Begin

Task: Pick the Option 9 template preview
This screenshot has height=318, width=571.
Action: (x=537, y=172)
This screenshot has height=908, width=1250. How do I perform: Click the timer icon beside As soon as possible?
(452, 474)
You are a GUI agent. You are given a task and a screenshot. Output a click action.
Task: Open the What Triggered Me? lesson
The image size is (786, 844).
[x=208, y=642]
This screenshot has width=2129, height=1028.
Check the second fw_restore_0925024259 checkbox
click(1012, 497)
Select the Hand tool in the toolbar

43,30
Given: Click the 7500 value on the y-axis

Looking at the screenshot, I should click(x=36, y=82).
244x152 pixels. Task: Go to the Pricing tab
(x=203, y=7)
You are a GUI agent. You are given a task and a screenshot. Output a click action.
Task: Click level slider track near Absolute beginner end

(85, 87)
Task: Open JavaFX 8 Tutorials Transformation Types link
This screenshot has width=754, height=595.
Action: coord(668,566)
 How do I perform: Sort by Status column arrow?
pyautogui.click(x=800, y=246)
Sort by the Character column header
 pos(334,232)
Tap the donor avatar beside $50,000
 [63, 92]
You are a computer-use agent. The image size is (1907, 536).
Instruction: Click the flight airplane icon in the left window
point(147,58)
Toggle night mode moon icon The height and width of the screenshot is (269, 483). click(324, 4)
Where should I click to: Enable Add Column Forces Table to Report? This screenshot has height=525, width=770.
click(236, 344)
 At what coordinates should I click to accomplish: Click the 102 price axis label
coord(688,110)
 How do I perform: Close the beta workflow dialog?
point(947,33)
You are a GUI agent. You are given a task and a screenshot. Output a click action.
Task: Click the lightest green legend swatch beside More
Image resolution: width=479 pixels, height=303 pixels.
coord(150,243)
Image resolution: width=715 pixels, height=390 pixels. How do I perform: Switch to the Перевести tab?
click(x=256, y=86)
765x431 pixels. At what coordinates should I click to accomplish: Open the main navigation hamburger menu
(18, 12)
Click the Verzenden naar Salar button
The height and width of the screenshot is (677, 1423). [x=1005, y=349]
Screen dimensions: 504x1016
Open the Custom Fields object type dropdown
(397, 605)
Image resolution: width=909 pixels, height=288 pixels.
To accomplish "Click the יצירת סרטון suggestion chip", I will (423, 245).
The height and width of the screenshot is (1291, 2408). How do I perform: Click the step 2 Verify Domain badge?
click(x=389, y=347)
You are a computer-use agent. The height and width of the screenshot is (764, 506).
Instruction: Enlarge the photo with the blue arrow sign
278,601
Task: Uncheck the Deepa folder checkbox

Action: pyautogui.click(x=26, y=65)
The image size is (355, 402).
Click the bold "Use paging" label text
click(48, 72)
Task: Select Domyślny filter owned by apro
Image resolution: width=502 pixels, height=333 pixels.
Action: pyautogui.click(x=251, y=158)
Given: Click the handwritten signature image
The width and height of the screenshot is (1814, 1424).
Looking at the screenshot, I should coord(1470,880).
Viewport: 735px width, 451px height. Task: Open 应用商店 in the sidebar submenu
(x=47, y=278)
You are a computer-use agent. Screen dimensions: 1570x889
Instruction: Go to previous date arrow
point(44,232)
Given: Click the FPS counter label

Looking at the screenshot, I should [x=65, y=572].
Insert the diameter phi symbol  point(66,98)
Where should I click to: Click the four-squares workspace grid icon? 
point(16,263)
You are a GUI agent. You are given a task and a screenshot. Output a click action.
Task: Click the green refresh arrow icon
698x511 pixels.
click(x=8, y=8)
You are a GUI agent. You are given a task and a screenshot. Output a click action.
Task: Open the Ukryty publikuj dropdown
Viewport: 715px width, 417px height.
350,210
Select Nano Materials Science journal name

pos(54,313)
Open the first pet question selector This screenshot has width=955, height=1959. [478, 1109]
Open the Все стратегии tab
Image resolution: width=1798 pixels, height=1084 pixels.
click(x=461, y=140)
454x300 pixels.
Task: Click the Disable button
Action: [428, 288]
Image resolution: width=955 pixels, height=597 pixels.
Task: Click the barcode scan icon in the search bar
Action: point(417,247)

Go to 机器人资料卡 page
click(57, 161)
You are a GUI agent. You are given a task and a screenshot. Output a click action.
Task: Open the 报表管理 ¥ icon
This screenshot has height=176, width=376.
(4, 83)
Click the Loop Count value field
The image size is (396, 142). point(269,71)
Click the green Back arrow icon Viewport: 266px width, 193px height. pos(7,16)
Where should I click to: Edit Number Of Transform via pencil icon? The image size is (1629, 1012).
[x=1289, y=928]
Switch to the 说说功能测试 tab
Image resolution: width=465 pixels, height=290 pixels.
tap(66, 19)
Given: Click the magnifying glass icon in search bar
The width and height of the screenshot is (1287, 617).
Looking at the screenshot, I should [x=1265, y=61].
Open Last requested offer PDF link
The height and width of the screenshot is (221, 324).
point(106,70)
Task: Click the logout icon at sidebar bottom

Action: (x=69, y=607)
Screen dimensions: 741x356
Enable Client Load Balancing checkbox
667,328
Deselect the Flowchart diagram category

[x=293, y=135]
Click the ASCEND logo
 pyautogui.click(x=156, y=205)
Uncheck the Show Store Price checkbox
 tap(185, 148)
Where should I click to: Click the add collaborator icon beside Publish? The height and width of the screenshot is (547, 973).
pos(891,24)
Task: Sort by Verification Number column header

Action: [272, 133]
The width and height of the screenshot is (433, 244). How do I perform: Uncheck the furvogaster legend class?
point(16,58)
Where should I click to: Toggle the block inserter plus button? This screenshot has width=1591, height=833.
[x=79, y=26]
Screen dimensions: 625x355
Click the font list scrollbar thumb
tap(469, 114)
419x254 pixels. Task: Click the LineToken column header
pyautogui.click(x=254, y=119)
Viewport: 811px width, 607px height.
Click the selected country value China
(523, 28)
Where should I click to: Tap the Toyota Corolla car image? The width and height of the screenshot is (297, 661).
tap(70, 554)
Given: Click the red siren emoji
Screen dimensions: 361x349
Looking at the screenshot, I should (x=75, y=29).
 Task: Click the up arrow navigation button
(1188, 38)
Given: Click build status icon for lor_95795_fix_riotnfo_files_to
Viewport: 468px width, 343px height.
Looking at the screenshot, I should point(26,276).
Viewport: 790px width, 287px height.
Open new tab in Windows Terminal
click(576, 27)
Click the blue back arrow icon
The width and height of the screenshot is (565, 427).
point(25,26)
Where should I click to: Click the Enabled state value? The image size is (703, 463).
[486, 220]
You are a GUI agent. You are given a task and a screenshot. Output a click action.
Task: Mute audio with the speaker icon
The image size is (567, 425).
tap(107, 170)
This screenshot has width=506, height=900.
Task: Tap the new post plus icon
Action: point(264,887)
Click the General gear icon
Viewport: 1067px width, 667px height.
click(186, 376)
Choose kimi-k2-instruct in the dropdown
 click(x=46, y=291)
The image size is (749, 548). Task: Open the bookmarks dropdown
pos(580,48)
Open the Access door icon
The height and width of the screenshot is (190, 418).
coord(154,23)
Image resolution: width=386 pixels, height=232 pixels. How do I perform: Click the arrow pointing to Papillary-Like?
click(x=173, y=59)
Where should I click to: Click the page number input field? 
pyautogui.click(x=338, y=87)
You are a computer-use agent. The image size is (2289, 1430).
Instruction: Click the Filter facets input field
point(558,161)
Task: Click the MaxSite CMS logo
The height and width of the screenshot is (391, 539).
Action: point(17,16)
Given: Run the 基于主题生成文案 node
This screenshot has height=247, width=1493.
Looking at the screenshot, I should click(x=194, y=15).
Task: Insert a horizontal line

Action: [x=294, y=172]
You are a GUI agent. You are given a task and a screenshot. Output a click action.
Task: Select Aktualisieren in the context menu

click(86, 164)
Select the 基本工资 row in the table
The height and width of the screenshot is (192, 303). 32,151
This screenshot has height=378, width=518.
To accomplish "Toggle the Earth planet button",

End

▶ **Exercise details**
Copy the records above exactly as they appear, every line included.

▶ **Task output**
Task: Pick the Option 9 template preview
This screenshot has height=318, width=571.
Action: (x=537, y=172)
This screenshot has height=908, width=1250. How do I perform: Click the timer icon beside As soon as possible?
(452, 474)
You are a GUI agent. You are given a task and a screenshot. Output a click action.
Task: Open the What Triggered Me? lesson
The image size is (786, 844).
[x=208, y=642]
This screenshot has width=2129, height=1028.
Check the second fw_restore_0925024259 checkbox
click(1012, 497)
Select the Hand tool in the toolbar

43,30
Given: Click the 7500 value on the y-axis

Looking at the screenshot, I should click(x=36, y=82).
244x152 pixels. Task: Go to the Pricing tab
(x=203, y=7)
You are a GUI agent. You are given a task and a screenshot. Output a click action.
Task: Click level slider track near Absolute beginner end

(85, 87)
Task: Open JavaFX 8 Tutorials Transformation Types link
This screenshot has width=754, height=595.
Action: coord(668,566)
 How do I perform: Sort by Status column arrow?
pyautogui.click(x=800, y=246)
Sort by the Character column header
 pos(334,232)
Tap the donor avatar beside $50,000
 [63, 92]
You are a computer-use agent. The image size is (1907, 536).
Instruction: Click the flight airplane icon in the left window
point(147,58)
Toggle night mode moon icon The height and width of the screenshot is (269, 483). click(324, 4)
Where should I click to: Enable Add Column Forces Table to Report? This screenshot has height=525, width=770.
click(236, 344)
 At what coordinates should I click to accomplish: Click the 102 price axis label
coord(688,110)
 How do I perform: Close the beta workflow dialog?
point(947,33)
You are a GUI agent. You are given a task and a screenshot. Output a click action.
Task: Click the lightest green legend swatch beside More
Image resolution: width=479 pixels, height=303 pixels.
coord(150,243)
Image resolution: width=715 pixels, height=390 pixels. How do I perform: Switch to the Перевести tab?
click(x=256, y=86)
765x431 pixels. At what coordinates should I click to accomplish: Open the main navigation hamburger menu
(18, 12)
Click the Verzenden naar Salar button
The height and width of the screenshot is (677, 1423). [x=1005, y=349]
Screen dimensions: 504x1016
Open the Custom Fields object type dropdown
(397, 605)
Image resolution: width=909 pixels, height=288 pixels.
To accomplish "Click the יצירת סרטון suggestion chip", I will (423, 245).
The height and width of the screenshot is (1291, 2408). How do I perform: Click the step 2 Verify Domain badge?
click(x=389, y=347)
You are a computer-use agent. The height and width of the screenshot is (764, 506).
Instruction: Enlarge the photo with the blue arrow sign
278,601
Task: Uncheck the Deepa folder checkbox

Action: pyautogui.click(x=26, y=65)
The image size is (355, 402).
Click the bold "Use paging" label text
click(48, 72)
Task: Select Domyślny filter owned by apro
Image resolution: width=502 pixels, height=333 pixels.
Action: pyautogui.click(x=251, y=158)
Given: Click the handwritten signature image
The width and height of the screenshot is (1814, 1424).
Looking at the screenshot, I should coord(1470,880).
Viewport: 735px width, 451px height. Task: Open 应用商店 in the sidebar submenu
(x=47, y=278)
You are a computer-use agent. Screen dimensions: 1570x889
Instruction: Go to previous date arrow
point(44,232)
Given: Click the FPS counter label

Looking at the screenshot, I should [x=65, y=572].
Insert the diameter phi symbol  point(66,98)
Where should I click to: Click the four-squares workspace grid icon? 
point(16,263)
You are a GUI agent. You are given a task and a screenshot. Output a click action.
Task: Click the green refresh arrow icon
698x511 pixels.
click(x=8, y=8)
You are a GUI agent. You are given a task and a screenshot. Output a click action.
Task: Open the Ukryty publikuj dropdown
Viewport: 715px width, 417px height.
350,210
Select Nano Materials Science journal name

pos(54,313)
Open the first pet question selector This screenshot has width=955, height=1959. [478, 1109]
Open the Все стратегии tab
Image resolution: width=1798 pixels, height=1084 pixels.
click(x=461, y=140)
454x300 pixels.
Task: Click the Disable button
Action: [428, 288]
Image resolution: width=955 pixels, height=597 pixels.
Task: Click the barcode scan icon in the search bar
Action: point(417,247)

Go to 机器人资料卡 page
click(57, 161)
You are a GUI agent. You are given a task and a screenshot. Output a click action.
Task: Open the 报表管理 ¥ icon
This screenshot has height=176, width=376.
(4, 83)
Click the Loop Count value field
The image size is (396, 142). point(269,71)
Click the green Back arrow icon Viewport: 266px width, 193px height. pos(7,16)
Where should I click to: Edit Number Of Transform via pencil icon? The image size is (1629, 1012).
[x=1289, y=928]
Switch to the 说说功能测试 tab
Image resolution: width=465 pixels, height=290 pixels.
tap(66, 19)
Given: Click the magnifying glass icon in search bar
The width and height of the screenshot is (1287, 617).
Looking at the screenshot, I should [x=1265, y=61].
Open Last requested offer PDF link
The height and width of the screenshot is (221, 324).
point(106,70)
Task: Click the logout icon at sidebar bottom

Action: (x=69, y=607)
Screen dimensions: 741x356
Enable Client Load Balancing checkbox
667,328
Deselect the Flowchart diagram category

[x=293, y=135]
Click the ASCEND logo
 pyautogui.click(x=156, y=205)
Uncheck the Show Store Price checkbox
 tap(185, 148)
Where should I click to: Click the add collaborator icon beside Publish? The height and width of the screenshot is (547, 973).
pos(891,24)
Task: Sort by Verification Number column header

Action: [272, 133]
The width and height of the screenshot is (433, 244). How do I perform: Uncheck the furvogaster legend class?
point(16,58)
Where should I click to: Toggle the block inserter plus button? This screenshot has width=1591, height=833.
[x=79, y=26]
Screen dimensions: 625x355
Click the font list scrollbar thumb
tap(469, 114)
419x254 pixels. Task: Click the LineToken column header
pyautogui.click(x=254, y=119)
Viewport: 811px width, 607px height.
Click the selected country value China
(523, 28)
Where should I click to: Tap the Toyota Corolla car image? The width and height of the screenshot is (297, 661).
tap(70, 554)
Given: Click the red siren emoji
Screen dimensions: 361x349
Looking at the screenshot, I should (x=75, y=29).
 Task: Click the up arrow navigation button
(1188, 38)
Given: Click build status icon for lor_95795_fix_riotnfo_files_to
Viewport: 468px width, 343px height.
Looking at the screenshot, I should point(26,276).
Viewport: 790px width, 287px height.
Open new tab in Windows Terminal
click(576, 27)
Click the blue back arrow icon
The width and height of the screenshot is (565, 427).
point(25,26)
Where should I click to: Click the Enabled state value? The image size is (703, 463).
[486, 220]
You are a GUI agent. You are given a task and a screenshot. Output a click action.
Task: Mute audio with the speaker icon
The image size is (567, 425).
tap(107, 170)
This screenshot has width=506, height=900.
Task: Tap the new post plus icon
Action: point(264,887)
Click the General gear icon
Viewport: 1067px width, 667px height.
click(186, 376)
Choose kimi-k2-instruct in the dropdown
 click(x=46, y=291)
The image size is (749, 548). Task: Open the bookmarks dropdown
pos(580,48)
Open the Access door icon
The height and width of the screenshot is (190, 418).
coord(154,23)
Image resolution: width=386 pixels, height=232 pixels. How do I perform: Click the arrow pointing to Papillary-Like?
click(x=173, y=59)
Where should I click to: Click the page number input field? 
pyautogui.click(x=338, y=87)
You are a computer-use agent. The image size is (2289, 1430).
Instruction: Click the Filter facets input field
point(558,161)
Task: Click the MaxSite CMS logo
The height and width of the screenshot is (391, 539).
Action: point(17,16)
Given: Run the 基于主题生成文案 node
This screenshot has height=247, width=1493.
Looking at the screenshot, I should click(x=194, y=15).
Task: Insert a horizontal line

Action: [x=294, y=172]
You are a GUI agent. You are given a task and a screenshot. Output a click action.
Task: Select Aktualisieren in the context menu

click(86, 164)
Select the 基本工资 row in the table
The height and width of the screenshot is (192, 303). 32,151
This screenshot has height=378, width=518.
To accomplish "Toggle the Earth planet button",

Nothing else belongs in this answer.